Jubilee Fellow – 2015

frank jones

Professor Frank Jones

BA (Sydney), PhD (ANU)

2015 Reflections

My early academic career coincided in large part with the great expansion of tertiary education that followed the Murray Committee inquiry of 1957. After joining the newly established Department of Sociology in the Research School of Social Sciences in 1963, during the following decade my research activities at the ANU involved aspects of Italian migration to Australia, urban sociology, and Aboriginal demography. The last topic brought me into contact with the late Charles Rowley, who had been appointed in 1964 by the Academy of the Social Sciences in Australia (or the Social Science Research Council of Australia, as it then was) to direct and oversee a major study of Aborigines in Australian Society. This initiative led me to extend my earlier work on the Northern Territory Aboriginal population (funded, and published as its first monograph, by the recently established Australian Institute of Aboriginal Studies) into a study of official data for the whole of Australia. The late Leonard Broom and I brought some of this work together in a monograph entitled A Blanket a Year (1973, ANU Press). In short, the Academy facilitated my research work prior to my election as a Fellow in 1974. The Academy’s productive model of appointing a group leader to stimulate, and where appropriate commission, relevant research has been instrumental in extending the Academy’s research reach, and impact, both then and later.
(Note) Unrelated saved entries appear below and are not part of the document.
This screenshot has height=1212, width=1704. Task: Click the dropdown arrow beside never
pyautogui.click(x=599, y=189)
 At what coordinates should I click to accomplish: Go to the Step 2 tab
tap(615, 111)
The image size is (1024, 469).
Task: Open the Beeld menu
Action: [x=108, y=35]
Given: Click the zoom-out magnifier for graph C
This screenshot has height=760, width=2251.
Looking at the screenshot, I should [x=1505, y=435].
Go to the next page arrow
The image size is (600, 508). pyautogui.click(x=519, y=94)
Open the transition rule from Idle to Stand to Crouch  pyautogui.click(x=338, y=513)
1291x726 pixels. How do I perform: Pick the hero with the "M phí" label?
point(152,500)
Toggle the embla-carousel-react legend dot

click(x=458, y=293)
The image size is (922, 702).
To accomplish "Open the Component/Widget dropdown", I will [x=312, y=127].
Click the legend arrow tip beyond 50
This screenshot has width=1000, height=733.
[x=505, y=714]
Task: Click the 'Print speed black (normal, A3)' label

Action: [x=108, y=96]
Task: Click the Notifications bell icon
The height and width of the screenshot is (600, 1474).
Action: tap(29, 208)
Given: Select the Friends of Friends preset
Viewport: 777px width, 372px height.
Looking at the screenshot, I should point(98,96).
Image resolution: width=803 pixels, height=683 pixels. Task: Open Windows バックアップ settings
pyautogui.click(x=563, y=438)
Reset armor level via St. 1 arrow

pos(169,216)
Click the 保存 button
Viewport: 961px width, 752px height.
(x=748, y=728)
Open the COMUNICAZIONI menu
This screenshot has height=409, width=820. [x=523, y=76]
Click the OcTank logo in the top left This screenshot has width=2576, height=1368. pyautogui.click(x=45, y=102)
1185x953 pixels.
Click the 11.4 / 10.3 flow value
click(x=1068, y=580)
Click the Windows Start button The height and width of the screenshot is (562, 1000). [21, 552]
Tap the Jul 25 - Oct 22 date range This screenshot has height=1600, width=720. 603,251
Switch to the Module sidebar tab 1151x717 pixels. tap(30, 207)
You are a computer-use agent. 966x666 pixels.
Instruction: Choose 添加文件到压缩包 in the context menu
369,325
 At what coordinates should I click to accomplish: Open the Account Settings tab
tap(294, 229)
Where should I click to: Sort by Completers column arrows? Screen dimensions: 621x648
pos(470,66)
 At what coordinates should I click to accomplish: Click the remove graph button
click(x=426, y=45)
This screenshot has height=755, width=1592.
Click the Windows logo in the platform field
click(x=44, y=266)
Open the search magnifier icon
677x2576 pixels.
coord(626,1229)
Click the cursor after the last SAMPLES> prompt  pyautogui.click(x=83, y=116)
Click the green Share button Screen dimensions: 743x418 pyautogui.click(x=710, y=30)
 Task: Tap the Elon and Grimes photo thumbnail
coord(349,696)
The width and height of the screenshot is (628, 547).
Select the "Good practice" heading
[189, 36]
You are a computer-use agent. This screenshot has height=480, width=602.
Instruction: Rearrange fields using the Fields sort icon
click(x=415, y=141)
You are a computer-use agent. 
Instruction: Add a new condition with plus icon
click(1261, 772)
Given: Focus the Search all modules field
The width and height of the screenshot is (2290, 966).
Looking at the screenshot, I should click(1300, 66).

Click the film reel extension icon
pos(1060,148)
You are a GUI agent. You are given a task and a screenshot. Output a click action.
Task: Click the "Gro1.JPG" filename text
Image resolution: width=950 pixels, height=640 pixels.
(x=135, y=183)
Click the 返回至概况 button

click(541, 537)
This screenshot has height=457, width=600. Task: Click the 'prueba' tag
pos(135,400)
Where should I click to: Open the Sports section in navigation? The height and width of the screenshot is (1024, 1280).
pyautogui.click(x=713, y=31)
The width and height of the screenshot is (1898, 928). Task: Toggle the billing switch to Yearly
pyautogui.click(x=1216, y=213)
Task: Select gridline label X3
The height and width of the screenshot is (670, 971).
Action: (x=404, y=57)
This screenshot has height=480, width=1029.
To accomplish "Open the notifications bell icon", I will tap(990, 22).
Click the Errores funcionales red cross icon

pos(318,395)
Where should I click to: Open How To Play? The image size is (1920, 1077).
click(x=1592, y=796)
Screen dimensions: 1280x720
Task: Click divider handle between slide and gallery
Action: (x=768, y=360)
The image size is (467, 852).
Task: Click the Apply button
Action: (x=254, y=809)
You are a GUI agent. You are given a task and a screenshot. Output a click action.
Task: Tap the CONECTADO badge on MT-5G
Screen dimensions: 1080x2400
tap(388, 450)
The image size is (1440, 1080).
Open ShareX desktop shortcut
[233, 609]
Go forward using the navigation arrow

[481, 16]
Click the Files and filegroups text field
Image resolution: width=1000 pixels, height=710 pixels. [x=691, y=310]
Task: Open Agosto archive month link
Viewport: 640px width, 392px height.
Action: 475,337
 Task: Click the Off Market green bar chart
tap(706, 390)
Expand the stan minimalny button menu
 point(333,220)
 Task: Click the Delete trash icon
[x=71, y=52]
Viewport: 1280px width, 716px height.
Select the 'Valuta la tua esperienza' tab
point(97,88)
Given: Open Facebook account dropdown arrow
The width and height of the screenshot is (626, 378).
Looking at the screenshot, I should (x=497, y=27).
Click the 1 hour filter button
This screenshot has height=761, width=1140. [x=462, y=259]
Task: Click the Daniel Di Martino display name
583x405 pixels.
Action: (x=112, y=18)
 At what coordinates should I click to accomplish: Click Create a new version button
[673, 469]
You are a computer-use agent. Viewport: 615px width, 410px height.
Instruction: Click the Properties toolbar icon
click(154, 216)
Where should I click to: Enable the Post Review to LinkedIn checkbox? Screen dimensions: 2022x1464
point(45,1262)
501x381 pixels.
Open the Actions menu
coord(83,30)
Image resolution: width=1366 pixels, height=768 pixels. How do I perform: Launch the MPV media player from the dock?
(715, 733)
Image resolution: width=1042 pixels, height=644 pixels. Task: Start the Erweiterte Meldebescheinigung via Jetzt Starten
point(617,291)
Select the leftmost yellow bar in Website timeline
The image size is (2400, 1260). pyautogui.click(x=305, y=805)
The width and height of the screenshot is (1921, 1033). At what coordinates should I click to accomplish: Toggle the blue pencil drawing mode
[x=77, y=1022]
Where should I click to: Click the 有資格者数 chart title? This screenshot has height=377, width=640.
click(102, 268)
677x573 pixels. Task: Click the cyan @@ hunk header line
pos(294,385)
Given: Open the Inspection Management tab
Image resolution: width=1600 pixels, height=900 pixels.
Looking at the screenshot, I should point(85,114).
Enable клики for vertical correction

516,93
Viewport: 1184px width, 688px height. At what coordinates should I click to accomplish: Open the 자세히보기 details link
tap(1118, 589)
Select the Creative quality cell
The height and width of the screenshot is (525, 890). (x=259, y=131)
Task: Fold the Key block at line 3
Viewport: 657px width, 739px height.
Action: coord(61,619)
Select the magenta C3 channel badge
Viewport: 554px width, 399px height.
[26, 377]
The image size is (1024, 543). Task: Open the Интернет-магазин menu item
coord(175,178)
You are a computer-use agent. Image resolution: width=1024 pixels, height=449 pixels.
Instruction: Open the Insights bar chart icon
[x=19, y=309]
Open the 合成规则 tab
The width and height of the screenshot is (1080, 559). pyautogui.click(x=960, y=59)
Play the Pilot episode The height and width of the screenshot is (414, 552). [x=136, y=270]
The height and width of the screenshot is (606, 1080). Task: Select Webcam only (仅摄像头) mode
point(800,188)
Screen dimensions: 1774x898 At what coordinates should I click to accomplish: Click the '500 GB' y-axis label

During the 1970s, my research activities widened, to focus more generally on issues pertaining to social inequality, social stratification, and social mobility. Much of this research was conducted jointly with Broom and others. While my research focussed primarily on the Australian experience, it also had a strong comparative dimension via my membership of Research Committee 28 (Social Stratification) of the International Sociological Association. My research explored substantive issues beyond matters strictly defined as sociological, with excursions into related social sciences, for example voting behaviour, economic history, and statistical modelling of social processes.

I count these diverse excursions into cognate fields as a matter for some pride, as I do also my 1975 involvement in formulating, with David Featherman and Robert Hauser of the University of Wisconsin, the hypothesis of common social fluidity. We proposed the existence of a relatively stable process of status transmission in industrial society, a process underpinned by the family system and a market economy. We argued that this process was relatively uniform at a deeper, genotypical level, but variable in terms of its phenotypical expression due to differences in the rate of change in occupational structures across time and countries. This proposal, which became known as the FJH hypothesis, motivated a good deal of comparative stratification research over the next decade and a half, some of it supportive, some of it critical. Useful introductions to these issues are available in my 1992 defence (“Common Social Fluidity: a Comment on Recent Criticisms”, European Sociological Review, 8 (December): 233-237); the volume authored by Robert Erickson and John Goldthorpe (The Constant Flux: A Study in Class Mobility in Industrial Nations, 1992, Oxford: Clarendon Press); and a more recent critical appraisal published by my former colleague Gary Marks (Education, Social Background and Cognitive Ability: the Decline of the Social, 2014, Routledge: Abingdon).